One tool that can be helpful in that respect is a bias dashboard that separately analyzes how a people analytics tool performs across different groups (e.g. race), allowing early detection of possible bias. This dashboard highlights, across different groups, both the statistical performance as well as the impact. As an example, for an application supporting hiring, the dashboard may summarize the accuracy and the type of mistakes the model makes, as well as the fraction from each group that got an interview and was eventually hired.
In addition to monitoring performance metrics, managers can explicitly test for bias. One way to do this is to exclude a particular demographic variable (e.g., gender) in training the AI-based tool but then explicitly include that variable in a subsequent analysis of outcomes. If gender is highly correlated with outcomes — for example, if one gender is disproportionately likely to be recommended for a raise — that is a sign that the AI tool might be implicitly incorporating gender in an undesirable way. It may be that the tool disproportionately identified women as candidates for raises because women tend to be underpaid in your organization. If so, the AI-tool is helping you solve an important problem. But it could also be that the AI tool is reinforcing an existing bias. Further investigation will be required to determine the underlying cause.
It’s important to remember that no model is complete. For instance, an employee’s personality likely affects their success at your firm without necessarily showing up in your HR data on that employee. HR professionals need to be alert to these possibilities and document them to the extent possible. While algorithms can help interpret past data and identify patterns, people analytics is still a human-centered field, and in many cases, especially the difficult ones, the final decisions are still going to be made by humans, as reflected in the current popular phrase “human-in-the-loop-analytics.”
To be effective, these humans need to be aware of machine learning bias and the limitations of the model, monitor the models’ deployment in real-time and be prepared to take necessary corrective action. A bias-aware process incorporates human judgement into each analytical step, including awareness of how AI tools can amplify biases through feedback loops. A concrete example is when hiring decisions are based on “cultural fit,” and each hiring cycle brings more similar employees to the organization, which in turn makes the cultural fit even narrower, potentially working against diversity goals. In this case broadening the hiring criteria may be called for in addition to refining the AI tool.

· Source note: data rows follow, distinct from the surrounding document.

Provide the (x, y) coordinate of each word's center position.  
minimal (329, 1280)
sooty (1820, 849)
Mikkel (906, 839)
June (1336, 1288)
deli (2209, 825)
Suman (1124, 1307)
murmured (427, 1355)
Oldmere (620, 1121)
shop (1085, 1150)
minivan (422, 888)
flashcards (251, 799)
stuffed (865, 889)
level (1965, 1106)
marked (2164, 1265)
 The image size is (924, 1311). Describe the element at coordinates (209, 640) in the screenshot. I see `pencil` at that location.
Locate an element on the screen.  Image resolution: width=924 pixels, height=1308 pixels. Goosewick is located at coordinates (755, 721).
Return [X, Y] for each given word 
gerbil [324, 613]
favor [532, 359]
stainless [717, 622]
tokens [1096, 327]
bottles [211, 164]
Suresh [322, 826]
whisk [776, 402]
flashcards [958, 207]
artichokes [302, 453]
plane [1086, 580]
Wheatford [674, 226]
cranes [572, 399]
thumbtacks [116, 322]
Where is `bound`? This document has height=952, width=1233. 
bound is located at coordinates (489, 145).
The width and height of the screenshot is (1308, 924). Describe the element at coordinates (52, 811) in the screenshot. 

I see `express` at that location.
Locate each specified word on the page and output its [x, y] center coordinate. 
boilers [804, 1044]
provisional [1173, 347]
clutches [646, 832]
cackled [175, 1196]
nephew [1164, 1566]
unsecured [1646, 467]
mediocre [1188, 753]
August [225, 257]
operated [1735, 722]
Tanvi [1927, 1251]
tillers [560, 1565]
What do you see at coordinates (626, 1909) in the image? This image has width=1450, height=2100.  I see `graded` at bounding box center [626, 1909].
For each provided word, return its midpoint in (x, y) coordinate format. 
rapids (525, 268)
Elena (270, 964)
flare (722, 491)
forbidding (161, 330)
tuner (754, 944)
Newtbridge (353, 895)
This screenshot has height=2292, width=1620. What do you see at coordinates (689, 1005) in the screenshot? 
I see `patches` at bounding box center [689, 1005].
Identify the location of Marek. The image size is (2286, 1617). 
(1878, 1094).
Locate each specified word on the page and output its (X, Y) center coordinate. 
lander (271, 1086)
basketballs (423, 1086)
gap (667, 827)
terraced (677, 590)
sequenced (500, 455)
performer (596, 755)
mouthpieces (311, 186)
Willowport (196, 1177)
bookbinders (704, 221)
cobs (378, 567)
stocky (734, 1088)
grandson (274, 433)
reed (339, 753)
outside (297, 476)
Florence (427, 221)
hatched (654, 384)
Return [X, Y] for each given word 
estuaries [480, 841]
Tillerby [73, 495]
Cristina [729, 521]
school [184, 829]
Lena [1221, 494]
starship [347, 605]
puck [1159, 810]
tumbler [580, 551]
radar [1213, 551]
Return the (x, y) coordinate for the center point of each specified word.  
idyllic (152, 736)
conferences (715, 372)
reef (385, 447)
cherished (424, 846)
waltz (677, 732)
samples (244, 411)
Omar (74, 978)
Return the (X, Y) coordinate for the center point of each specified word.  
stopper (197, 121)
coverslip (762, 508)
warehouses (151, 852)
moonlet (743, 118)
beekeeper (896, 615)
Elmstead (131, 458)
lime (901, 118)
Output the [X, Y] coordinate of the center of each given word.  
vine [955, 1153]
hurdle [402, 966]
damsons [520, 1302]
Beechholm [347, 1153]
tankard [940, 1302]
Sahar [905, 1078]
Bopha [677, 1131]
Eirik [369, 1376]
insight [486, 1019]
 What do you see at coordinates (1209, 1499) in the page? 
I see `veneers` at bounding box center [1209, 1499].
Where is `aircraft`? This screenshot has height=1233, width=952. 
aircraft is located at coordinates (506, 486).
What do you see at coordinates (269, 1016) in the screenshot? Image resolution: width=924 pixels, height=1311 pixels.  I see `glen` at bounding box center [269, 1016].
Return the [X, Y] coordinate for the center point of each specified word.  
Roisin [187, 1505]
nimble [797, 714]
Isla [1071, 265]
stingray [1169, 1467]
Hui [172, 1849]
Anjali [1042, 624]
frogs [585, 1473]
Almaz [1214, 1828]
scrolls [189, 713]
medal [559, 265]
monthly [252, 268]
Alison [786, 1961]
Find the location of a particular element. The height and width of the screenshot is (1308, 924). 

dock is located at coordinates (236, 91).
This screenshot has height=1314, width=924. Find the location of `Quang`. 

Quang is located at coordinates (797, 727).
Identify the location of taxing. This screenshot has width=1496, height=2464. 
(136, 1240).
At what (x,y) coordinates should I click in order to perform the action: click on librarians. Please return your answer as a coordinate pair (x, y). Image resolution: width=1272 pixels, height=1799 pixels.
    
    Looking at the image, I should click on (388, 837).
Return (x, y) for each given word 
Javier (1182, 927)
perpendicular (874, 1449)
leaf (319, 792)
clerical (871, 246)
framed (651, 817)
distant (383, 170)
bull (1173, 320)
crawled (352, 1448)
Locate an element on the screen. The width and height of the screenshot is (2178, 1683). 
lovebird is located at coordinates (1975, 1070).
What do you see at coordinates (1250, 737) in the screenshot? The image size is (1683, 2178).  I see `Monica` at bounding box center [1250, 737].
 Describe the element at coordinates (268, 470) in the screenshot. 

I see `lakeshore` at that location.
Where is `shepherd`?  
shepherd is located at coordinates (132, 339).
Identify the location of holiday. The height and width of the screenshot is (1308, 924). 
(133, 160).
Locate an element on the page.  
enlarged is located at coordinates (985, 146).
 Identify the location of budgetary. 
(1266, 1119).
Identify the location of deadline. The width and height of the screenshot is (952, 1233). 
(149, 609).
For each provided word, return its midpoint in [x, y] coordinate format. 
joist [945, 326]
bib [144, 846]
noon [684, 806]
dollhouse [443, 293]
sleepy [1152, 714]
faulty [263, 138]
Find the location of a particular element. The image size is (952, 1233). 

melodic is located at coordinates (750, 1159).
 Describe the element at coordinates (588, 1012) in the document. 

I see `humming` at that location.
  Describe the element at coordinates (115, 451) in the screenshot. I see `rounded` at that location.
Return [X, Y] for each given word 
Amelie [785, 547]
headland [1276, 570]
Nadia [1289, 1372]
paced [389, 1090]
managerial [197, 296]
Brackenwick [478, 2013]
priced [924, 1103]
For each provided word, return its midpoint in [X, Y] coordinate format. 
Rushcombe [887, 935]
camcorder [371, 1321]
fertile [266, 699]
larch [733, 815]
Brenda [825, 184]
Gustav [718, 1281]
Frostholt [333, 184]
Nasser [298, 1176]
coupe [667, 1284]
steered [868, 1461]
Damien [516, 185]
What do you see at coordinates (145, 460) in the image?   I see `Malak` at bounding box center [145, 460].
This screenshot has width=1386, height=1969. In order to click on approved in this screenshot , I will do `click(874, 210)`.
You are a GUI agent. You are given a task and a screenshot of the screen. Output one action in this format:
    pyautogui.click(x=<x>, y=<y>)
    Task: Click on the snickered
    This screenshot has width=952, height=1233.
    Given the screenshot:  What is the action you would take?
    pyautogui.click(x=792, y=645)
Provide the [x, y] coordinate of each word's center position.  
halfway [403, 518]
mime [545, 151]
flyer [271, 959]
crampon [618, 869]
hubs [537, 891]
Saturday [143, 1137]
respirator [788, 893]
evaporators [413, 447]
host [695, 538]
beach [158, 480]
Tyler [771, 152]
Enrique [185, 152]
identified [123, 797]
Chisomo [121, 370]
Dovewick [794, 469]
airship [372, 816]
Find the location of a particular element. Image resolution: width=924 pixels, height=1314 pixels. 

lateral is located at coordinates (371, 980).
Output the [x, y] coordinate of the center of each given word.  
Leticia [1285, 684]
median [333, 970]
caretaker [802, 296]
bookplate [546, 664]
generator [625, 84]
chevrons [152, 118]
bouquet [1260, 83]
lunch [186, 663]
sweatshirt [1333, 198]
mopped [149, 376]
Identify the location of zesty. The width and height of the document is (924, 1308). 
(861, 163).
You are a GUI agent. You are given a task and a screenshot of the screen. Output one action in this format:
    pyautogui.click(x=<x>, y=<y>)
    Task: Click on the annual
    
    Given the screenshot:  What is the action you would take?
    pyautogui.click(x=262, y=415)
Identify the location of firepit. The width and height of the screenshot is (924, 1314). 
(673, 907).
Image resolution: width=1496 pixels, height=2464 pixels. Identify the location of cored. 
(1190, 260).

People analytics, especially based on AI, is an incredibly powerful tool that has become indispensable in modern HR. But quantitative models are intended to assist, not replace, human judgment. To get the most out of AI and other people analytics tools, you will need to consistently monitor how the application is working in real time, what explicit and implicit criteria are being used to make decisions and train the tool, and whether outcomes are affecting different groups differently in unintended ways. By asking the right questions of the data, the model, the decisions, and the software vendors, managers can successfully harness the power of People Analytics to build the high-achieving, equitable workplaces of tomorrow.